→ SOURCE TEXT:
— Begin —

Chapter 25. PDF417 (2D-Barcode)

Table of Contents

25.1. Principle of PDF417 Barcodes
25.1.1. PDF417 standard
25.1.2. Data capacity
25.1.3. Structure of PDF417 barcodes
25.2. Creating barcodes
25.2.1. Introduction
25.3. Creating barcodes
25.4. Specifying the PDF417 parameters
25.4.1. Specifying encoding and input data
25.4.2. Encoder option: Adjusting the number of data columns
25.4.3. Encoder option: Adjusting the error level
25.4.4. Truncated PDF417
25.5. Adjusting the output
25.5.1. Output format
25.5.2. Summary of user settings for the backend
25.6. A template to create barcodes
25.7. Method reference
25.7.1. Encoder methods
25.7.2. Common backend methods
25.7.3. Image backend methods
25.7.4. Postscript backend methods
25.8. Example scripts
25.8.1. Showing human readable text
25.8.2. Altering colors
25.8.3. Creating postscript output
25.8.4. Manually selecting compaction schema

Principle of PDF417 Barcodes

Note

This module is only available in the pro-version of the library.

Caution

In order to use the PDF417 barcode module it is necessary for the PHP installation to support the function bcmod(). This is enabled when compiling PHP by making sure that the option --enable-bcmath is given when configuring PHP at compile time.

This first section gives a very brief explanation of the general structure of PDF417 barcodes and some capacity figures.

PDF417 was one of the first publicly available high density (capable of storing up to 2710 data characters) two dimensional barcodes. It was originally published by Symbol Technologies, Inc. but has since become an ISO standard. PDF417 belongs to the early two dimensional barcodes which internally consists of a number of linear barcodes stacked on top of each other. This is in contrast to the more modern two dimensional barcodes like Datamatrix and QR code which are truly two dimensional in that they have moved away from the row thinking in the internal construction of the barcode.

PDDF417 barcodes are extensively used for example within aviation, automobile industry and health care.

Strictly speaking it is not necessary to know this level of detail to use the PDF417 barcode module but we would recommend to read through this at least once since some parameters (like number of columns - explained below - that are used adjustable)

PDF417 is an acronym for Portable Data Format 4 of 17 where 4 of 17 describes the structure of how a single data character is encoded (4 bars and 4 spaces in a 17 module wide structure).

PDF417 standard

The PDF417 is high capacity two dimensional barcode and is fully described in the official standard ISO/IEC 15438:2001 available for purchase from ISO Standard Organization.

Data capacity

PDF417 is a row based 2 dimensional barcode that consists of a maximum of 90 rows and 30 columns. The maximum number of data is dependent on

  • The compaction mode used

  • The number of columns (and rows)

  • The error correction level

The maximum data size is dependent on both the compaction mode as well as the input data. The figures listed below will give some idea on the capacity

  • 2710 digits in numeric compaction mode

  • 1850 characters in text compaction mode

  • 1108 bytes in byte compaction mode

One barcode can hold up to a maximum of 929 codewords (data count + data + error correction)

— End —

→ STORED RECORDS:
— Begin —

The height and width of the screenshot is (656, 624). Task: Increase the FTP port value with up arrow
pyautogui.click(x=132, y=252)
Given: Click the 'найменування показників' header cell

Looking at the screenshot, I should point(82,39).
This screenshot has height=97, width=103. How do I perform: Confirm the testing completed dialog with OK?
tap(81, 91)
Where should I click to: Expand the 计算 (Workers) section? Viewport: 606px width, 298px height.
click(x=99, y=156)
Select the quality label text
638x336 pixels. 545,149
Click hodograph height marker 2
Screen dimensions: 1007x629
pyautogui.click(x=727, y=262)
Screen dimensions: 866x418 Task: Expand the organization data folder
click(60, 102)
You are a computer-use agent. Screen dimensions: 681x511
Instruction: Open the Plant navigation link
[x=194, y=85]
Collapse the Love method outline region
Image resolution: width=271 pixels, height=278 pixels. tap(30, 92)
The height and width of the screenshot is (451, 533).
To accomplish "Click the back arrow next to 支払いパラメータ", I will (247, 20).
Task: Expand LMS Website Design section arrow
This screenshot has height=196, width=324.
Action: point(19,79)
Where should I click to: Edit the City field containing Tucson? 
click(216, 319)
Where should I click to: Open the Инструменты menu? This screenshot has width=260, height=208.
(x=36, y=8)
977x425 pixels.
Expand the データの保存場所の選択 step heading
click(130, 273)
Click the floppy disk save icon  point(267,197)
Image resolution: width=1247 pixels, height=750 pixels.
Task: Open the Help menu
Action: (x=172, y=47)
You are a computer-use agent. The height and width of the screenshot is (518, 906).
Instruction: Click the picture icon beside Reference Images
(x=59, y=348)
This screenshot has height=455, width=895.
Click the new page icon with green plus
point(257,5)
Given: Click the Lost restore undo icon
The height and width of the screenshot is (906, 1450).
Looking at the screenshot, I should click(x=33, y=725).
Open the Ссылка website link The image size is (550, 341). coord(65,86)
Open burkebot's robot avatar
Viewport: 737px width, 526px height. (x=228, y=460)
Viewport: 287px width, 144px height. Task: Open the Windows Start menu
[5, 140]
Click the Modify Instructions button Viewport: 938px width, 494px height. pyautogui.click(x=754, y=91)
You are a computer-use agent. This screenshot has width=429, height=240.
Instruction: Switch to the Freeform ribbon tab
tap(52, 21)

— End —

→ YOUR INSTRUCTIONS: Can you give the stretch of the PDF417 text from "PDF417 was one" through "and health care." again, changing "Datamatrix" to "Data Matrix"?

→ FULL RESPONSE:
PDF417 was one of the first publicly available high density (capable of storing up to 2710 data characters) two dimensional barcodes. It was originally published by Symbol Technologies, Inc. but has since become an ISO standard. PDF417 belongs to the early two dimensional barcodes which internally consists of a number of linear barcodes stacked on top of each other. This is in contrast to the more modern two dimensional barcodes like Data Matrix and QR code which are truly two dimensional in that they have moved away from the row thinking in the internal construction of the barcode.

PDDF417 barcodes are extensively used for example within aviation, automobile industry and health care.